There are so many stories of crazy things that happened all along this trail. Too many to ever tell. We got every type of weather from hail, snow, high winds, rain, thunder, lightning, smoke and ash falling from the sky, walking through clouds, and any combination from this list. We saw moose, deer, goats, cows, sheep, mountain lions (sadly, no bear). We met people that I will always remember. This truly was an adventure of a lifetime. And even in the scariest moments, I had so much peace. As I saw the biggest storm we had ever seen coming right at us, with 40mph winds blowing in our faces as we were at 13,000 feet of altitude, above tree line with no cover to protect us from the weather, walking along the top of a ridge- I still had so much peace. I was able to look at those storms, the things that used to scare me to most, and laugh at it. Because I knew He would provide. I knew He would protect. I knew He was with me and that He would never leave me.
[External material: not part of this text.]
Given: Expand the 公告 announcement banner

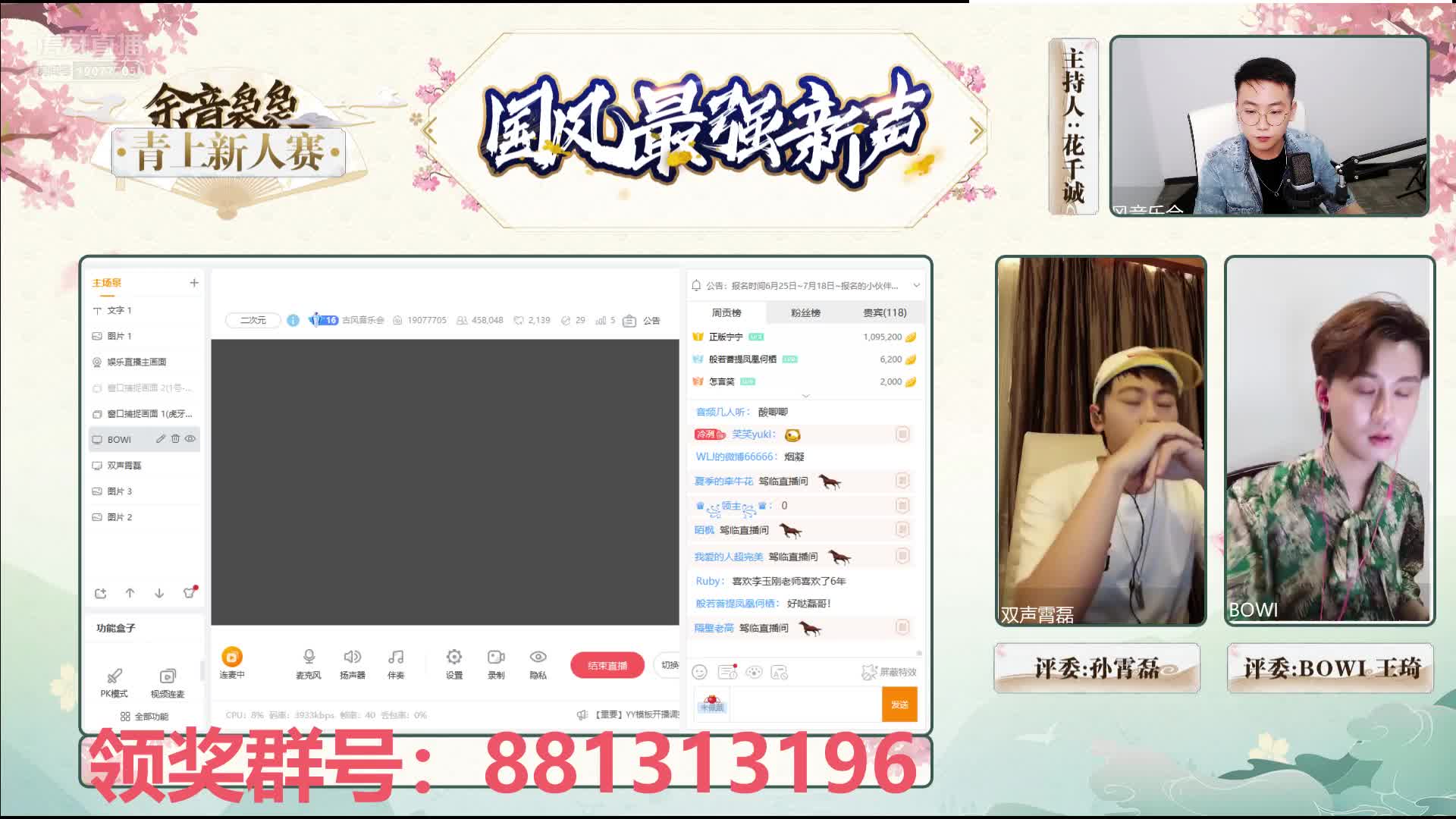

Now we’re to the present moment, and there’s a few things going on. I’m back in St. Louis until January of 2021. I’ll be starting up my odd job, landscaping, construction, home repair business that I ran last fall again this fall and winter. Hit me up if you have jobs ;). In January of 2021, I’ll be leaving for yet another mission trip. This one goes to Nicaragua, Costa Rica, and Cambodia. It’s another long one, so I’ll be gone until August of next year. Somehow, World Race liked me enough to ask if I wanted to be a team leader for this trip, so of course I said YES!!! As a team leader, I’ll basically be helping direct a team of gap year students as I also do ministry with them.
I feel so blessed to have this new opportunity. It’s like I said at the very beginning: the Lord has allowed me to do things that I never could have imagined over the last two years. So many of my dreams have come true, and He is continually giving me new ones to go out and accomplish.
If you want to hear some of the crazy stories from this last month, feel free to reach out to me. If you need someone to talk to, feel free to reach out to me. Thank you for everything you guys do. For keeping me in your prayers and fundraising me. You truly are amazing. I hope to see you or talk to you soon!